Segment Start: Records for this task

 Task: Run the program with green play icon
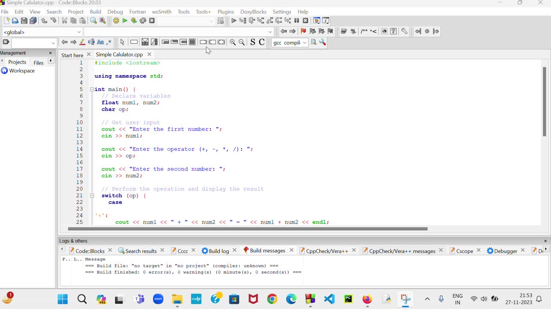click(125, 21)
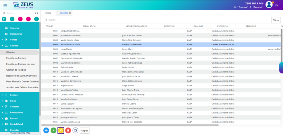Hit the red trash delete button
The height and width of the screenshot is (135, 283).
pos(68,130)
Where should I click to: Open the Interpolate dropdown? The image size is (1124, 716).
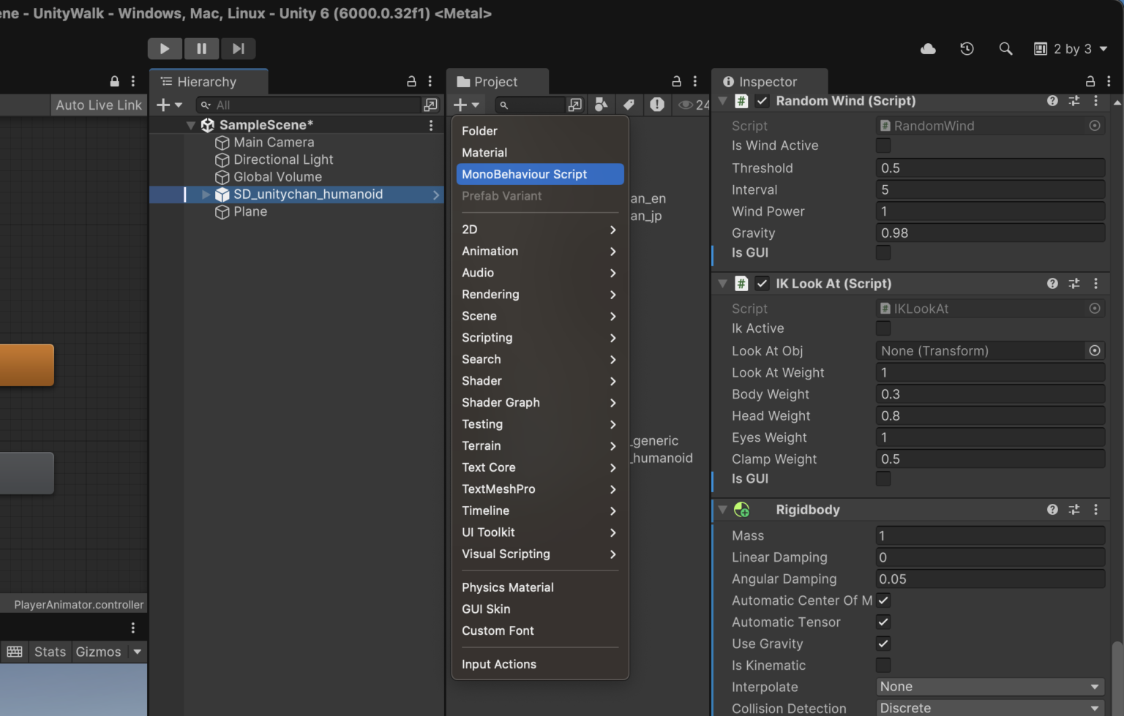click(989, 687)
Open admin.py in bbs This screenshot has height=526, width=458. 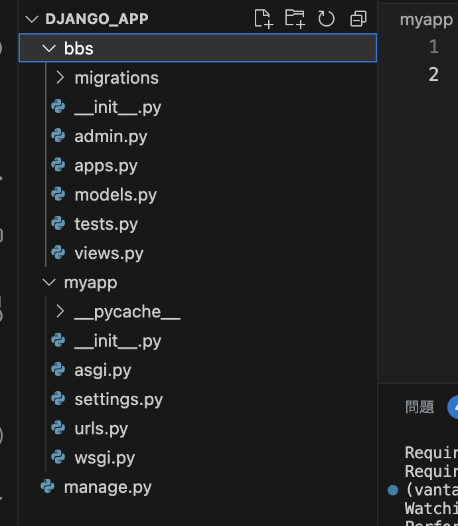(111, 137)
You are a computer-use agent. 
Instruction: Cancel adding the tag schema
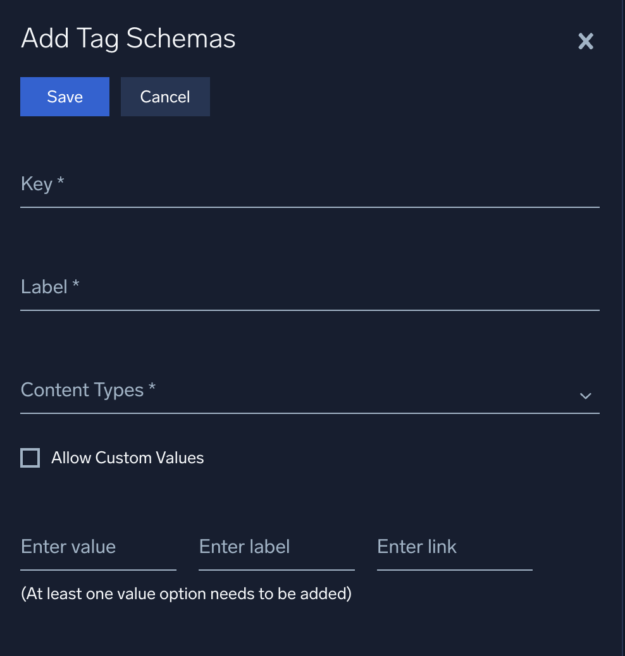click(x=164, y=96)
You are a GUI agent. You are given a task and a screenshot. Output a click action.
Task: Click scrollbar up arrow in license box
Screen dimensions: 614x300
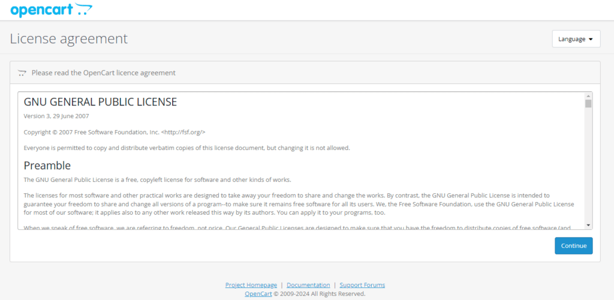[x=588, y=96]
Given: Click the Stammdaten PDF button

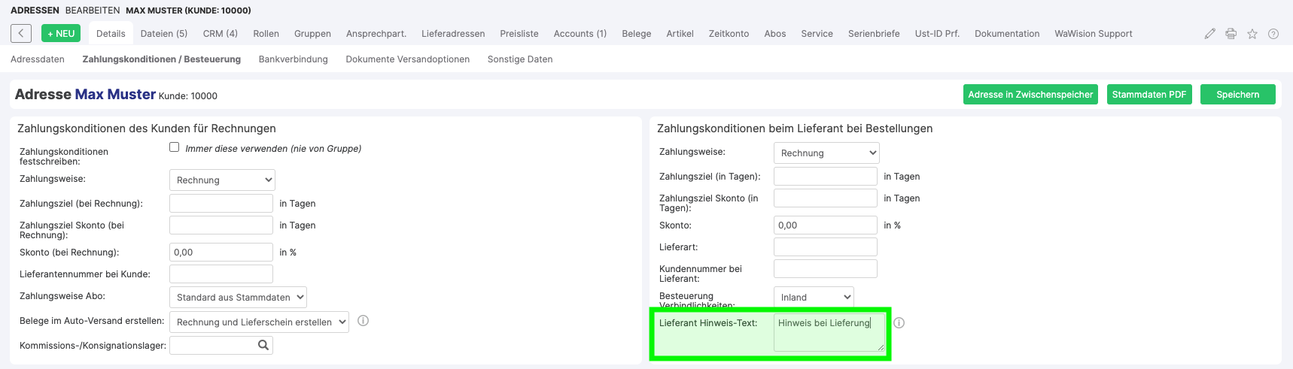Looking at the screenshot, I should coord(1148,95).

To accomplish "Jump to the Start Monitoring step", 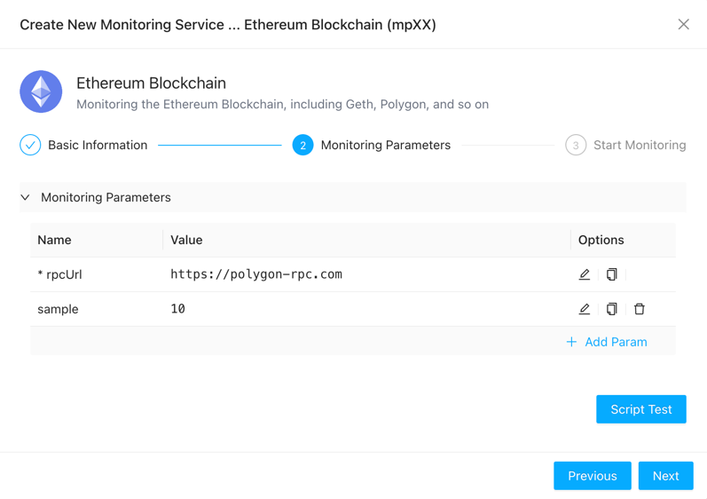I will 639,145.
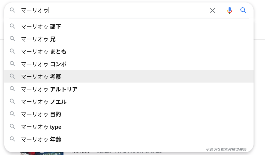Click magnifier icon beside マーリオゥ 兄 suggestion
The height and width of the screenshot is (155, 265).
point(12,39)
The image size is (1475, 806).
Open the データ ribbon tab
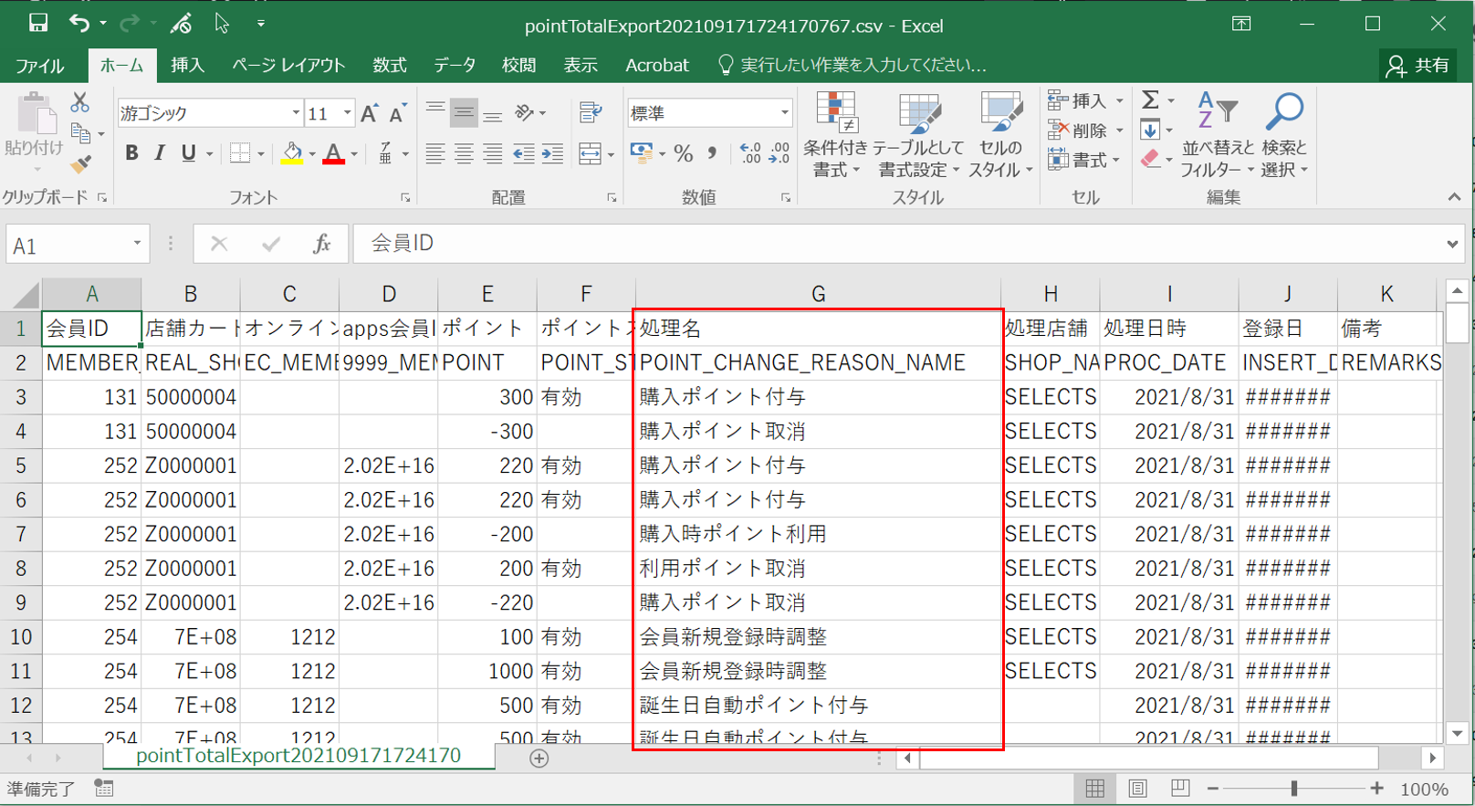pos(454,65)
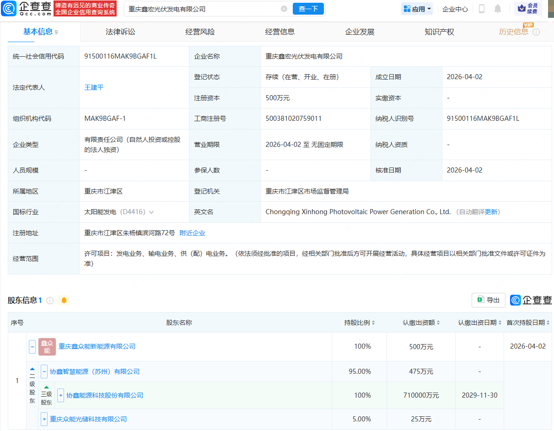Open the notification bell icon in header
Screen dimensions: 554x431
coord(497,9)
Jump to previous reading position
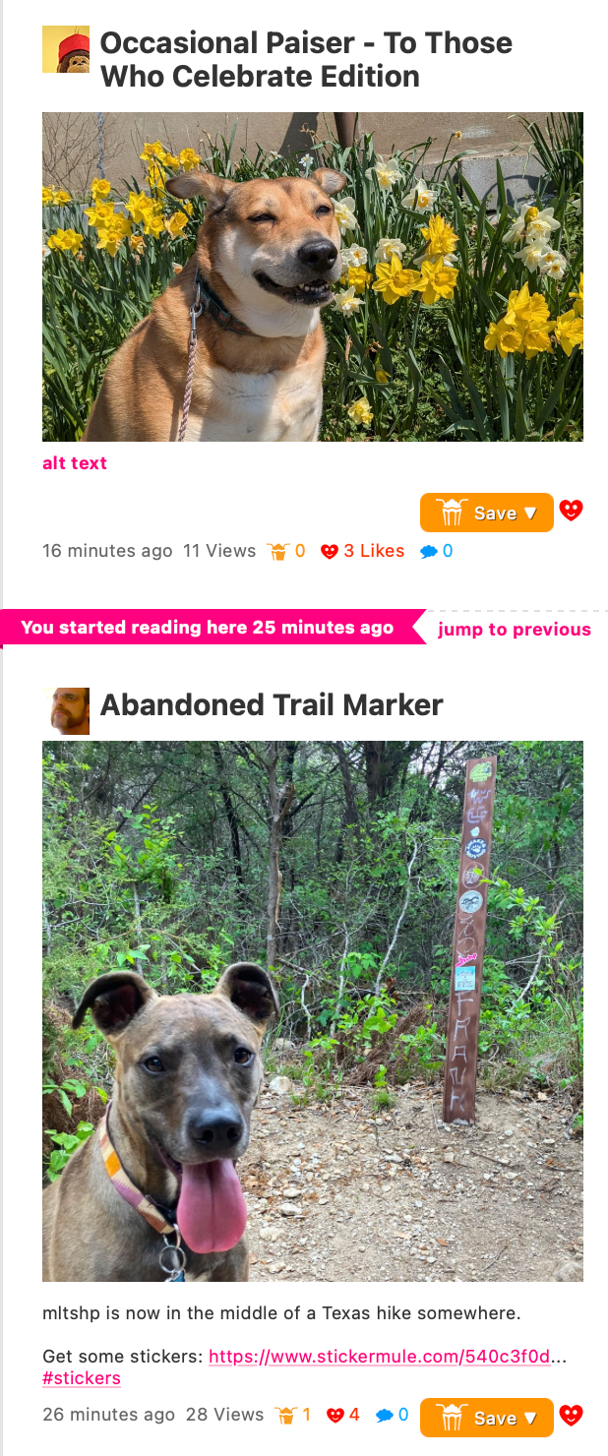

Segment End: Records for this task

▶ **Exercise**: When a line among the entries above contains "agent", copy it.

▶ **Written response**:
You are a computer-use agent. 
You are a GUI agent. You are given a task and a screenshot. Output a click action.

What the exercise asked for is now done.